Kantor pajak atau situs web Direktorat Jenderal Pajak adalah sumber daya online yang berguna untuk mengetahui apa yang dihitung sebagai pendapatan dan apa yang dapat Anda klaim sebagai biaya bisnis.
Mematuhi hukum privasi online
Apakah bisnis anak memiliki situs web, aplikasi, atau daftar email yang mungkin digunakan oleh anak-anak lain?
Jika ya, perlu diketahui tentang peraturan perlindungan data dan privasi. Di Indonesia, ada Undang-Undang Perlindungan Data Pribadi yang mengatur pengumpulan dan penggunaan data pribadi, termasuk data anak-anak.
Untuk mematuhi, Anda harus memiliki kebijakan privasi yang jelas dan mendapatkan izin orang tua sebelum mengumpulkan informasi anak-anak.
Ide bisnis Anda tidak bisa menunggu
Pengusaha anak-anak dan remaja berada dalam posisi terbaik untuk membangun untuk generasi konsumen berikutnya, teman sebaya mereka sendiri.

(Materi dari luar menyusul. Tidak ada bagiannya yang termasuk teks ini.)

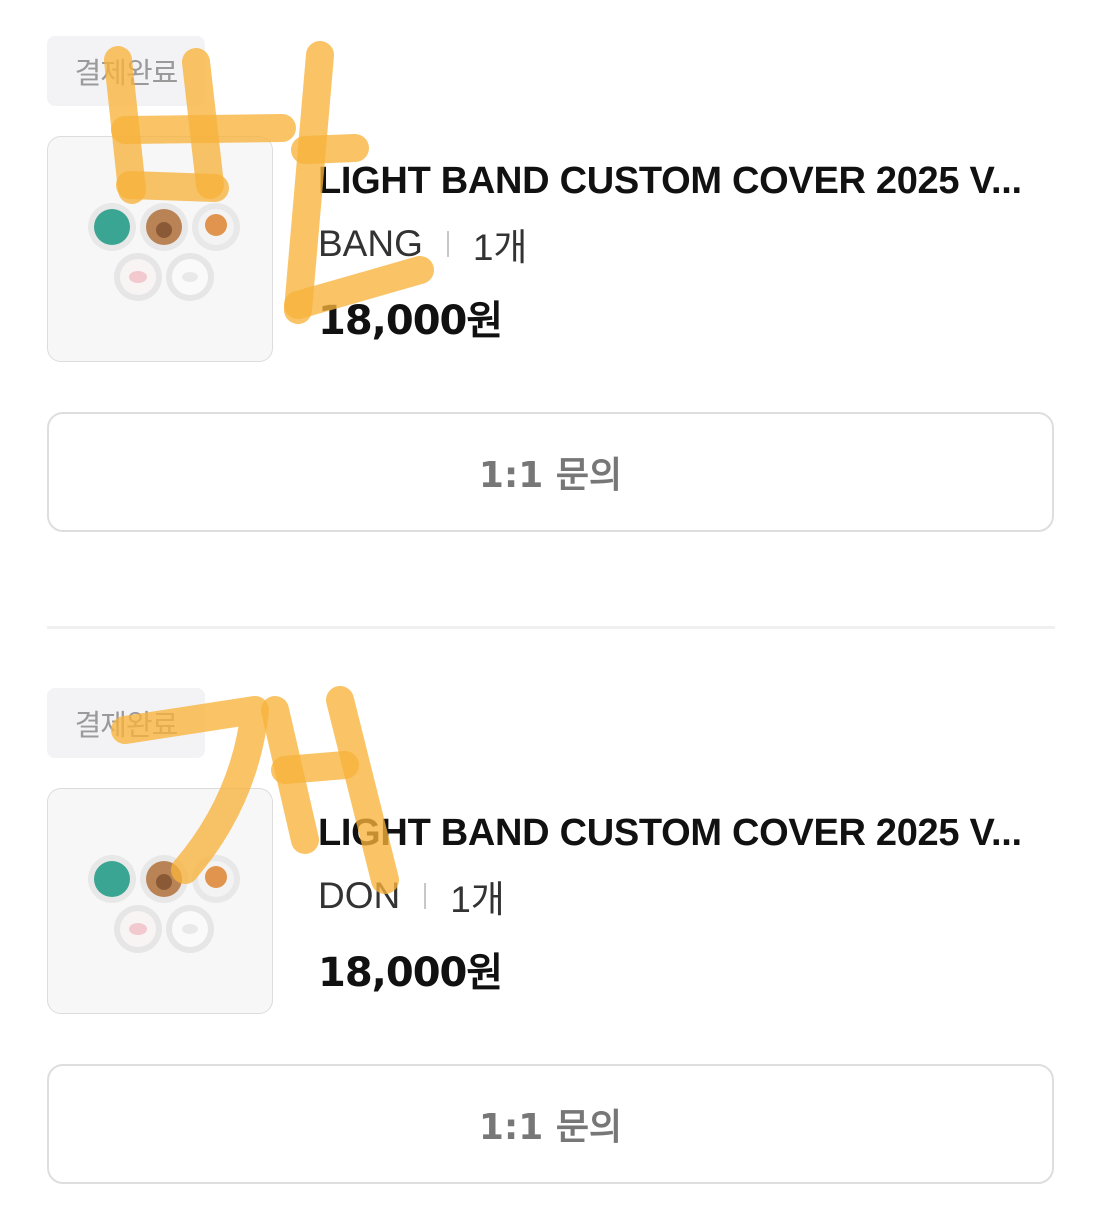 The width and height of the screenshot is (1101, 1212). I want to click on option-name: DON, so click(360, 896).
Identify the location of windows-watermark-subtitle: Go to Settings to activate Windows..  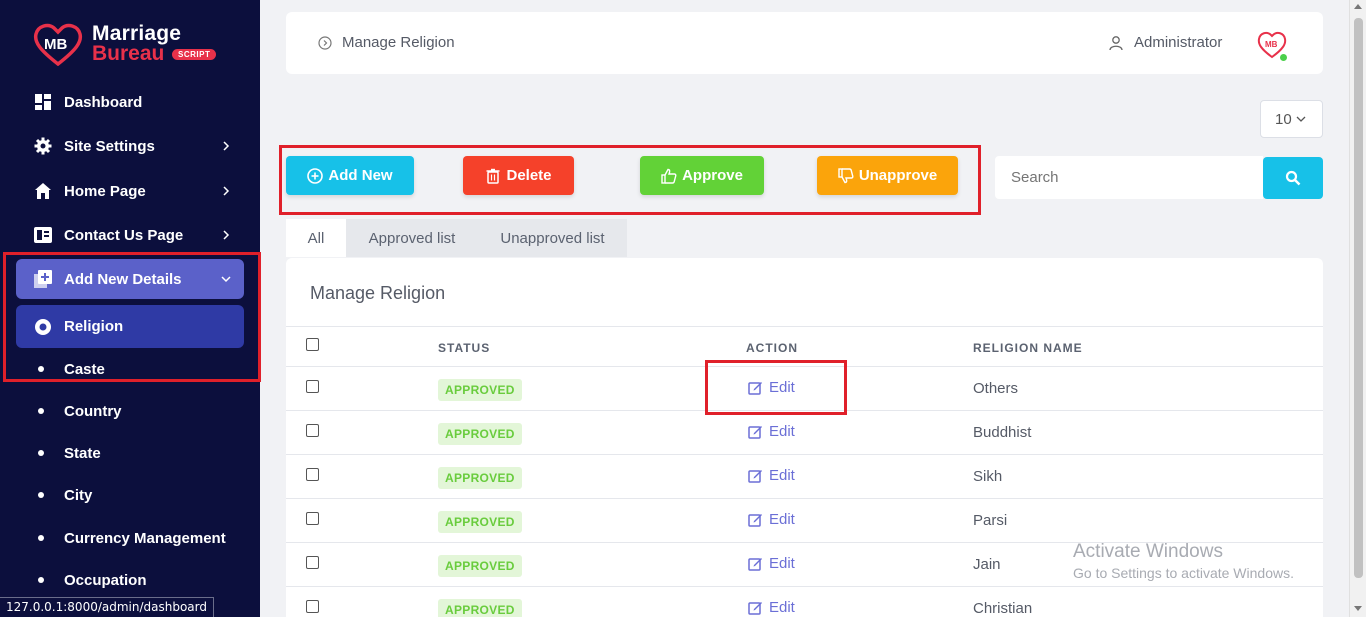
(1184, 573).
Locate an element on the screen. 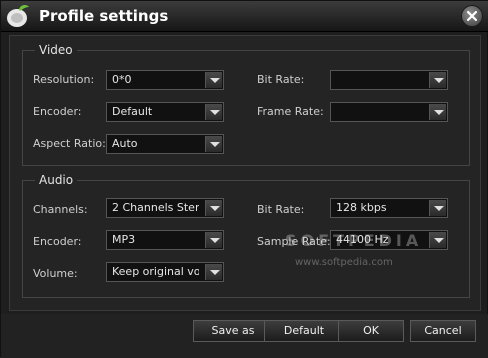 Image resolution: width=488 pixels, height=358 pixels. video-bitrate-select is located at coordinates (389, 80).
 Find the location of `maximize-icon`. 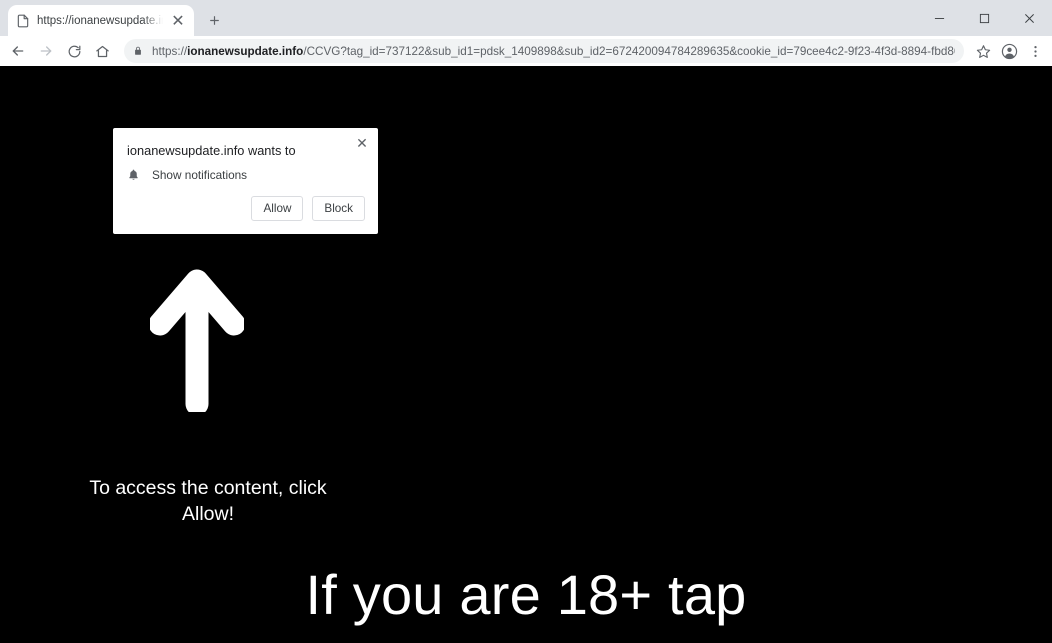

maximize-icon is located at coordinates (984, 18).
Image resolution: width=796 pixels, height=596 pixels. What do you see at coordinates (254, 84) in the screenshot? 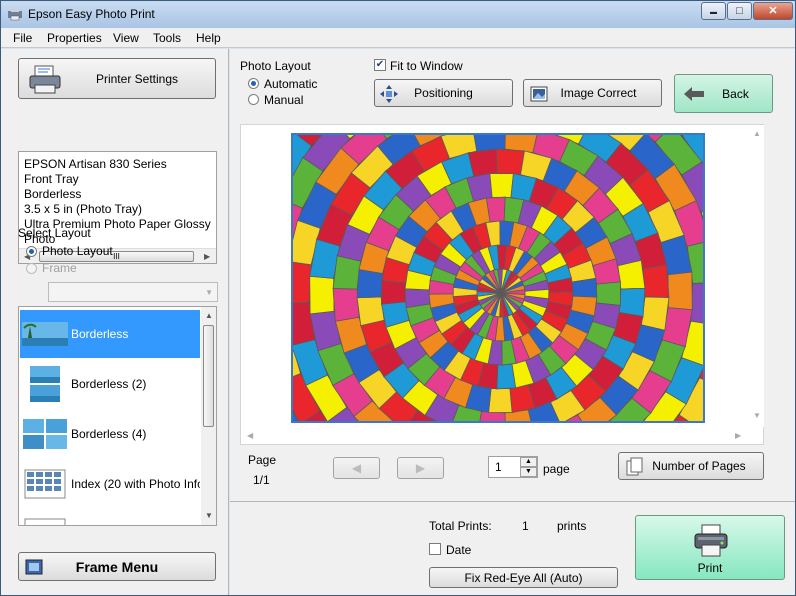
I see `automatic-radio` at bounding box center [254, 84].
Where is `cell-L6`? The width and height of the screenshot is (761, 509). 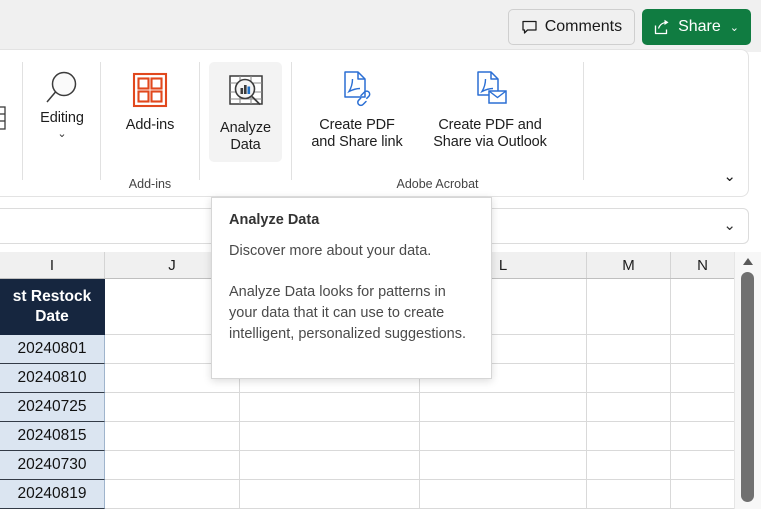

Anda tidak harus menunggu sampai berusia 18 tahun; bicarakan dengan orang tua dan wujudkan ide hari ini. Pelajaran yang dipelajari dengan memulai bisnis sendiri yang sukses akan membawa ke kedewasaan.
"Akan ada beberapa hambatan yang mencoba menghentikan Anda, orang-orang yang meragukan", kata Esma Ilyas, salah satu pendiri muda merek perusahaan sosial Ivory Ella. "Selama terus melakukan apa yang dimulai dan dicintai, semuanya akan berharga pada akhirnya”.
Gambar unggulan oleh Anna Shvets
FAQ cara memulai bisnis sebagai anak-anak
Bisakah Anda memulai bisnis sebagai remaja?
Sebagai siswa sekolah menengah, Anda dapat memulai bisnis sendiri dengan bantuan orang tua atau wali. Beberapa ide bisnis yang bagus untuk remaja termasuk layanan lingkungan, menjual barang buatan tangan secara online, dan memulai bisnis les untuk anak-anak yang lebih muda. Pastikan mengobrol dengan orang tua dan meneliti persyaratan hukum untuk memulai bisnis remaja.
Apa usia terbaik untuk memulai bisnis?
Usia terbaik untuk memulai bisnis adalah ketika memiliki ide yang disukai dan dapat mewujudkannya. Bahkan anak-anak yang lebih muda dapat memulai bisnis kecil. Ollie Fequiere baru berusia enam tahun ketika ia memulai bisnis bath fizzies-nya sendiri. Jumlah bantuan yang dibutuhkan anak-anak dari orang tua akan tergantung pada usia dan kemampuan mereka. Untuk Ollie, ibunya menjalankan aspek bisnis, sementara Ollie adalah wajah merek dan membantu dengan tugas-tugas sederhana seperti memilih aroma dan desain. Anak-anak yang lebih tua dan remaja akan memiliki lebih banyak otonomi, tetapi masih memerlukan orang tua untuk mendaftar Shopify.
Jenis bisnis apa yang bisa dimulai oleh anak-anak?
Bisnis anak-anak dan remaja datang dalam berbagai bentuk dan ukuran. Orang tua dapat membantu mengetahui apakah ide bisnis atau produk memiliki batasan usia, tetapi beberapa ide bisnis pengusaha muda termasuk:
- Pemandu jalan anjing
- Perawatan halaman
- Operator stan limun
- Penjual kerajinan tangan
- Pembuat kue
- Pembantu lingkungan
Bisakah anak-anak berjualan di Shopify?
Anda harus berusia 18 tahun untuk memulai toko Shopify, tetapi anak-anak dapat meminta bantuan orang tua mereka untuk berjualan di Shopify.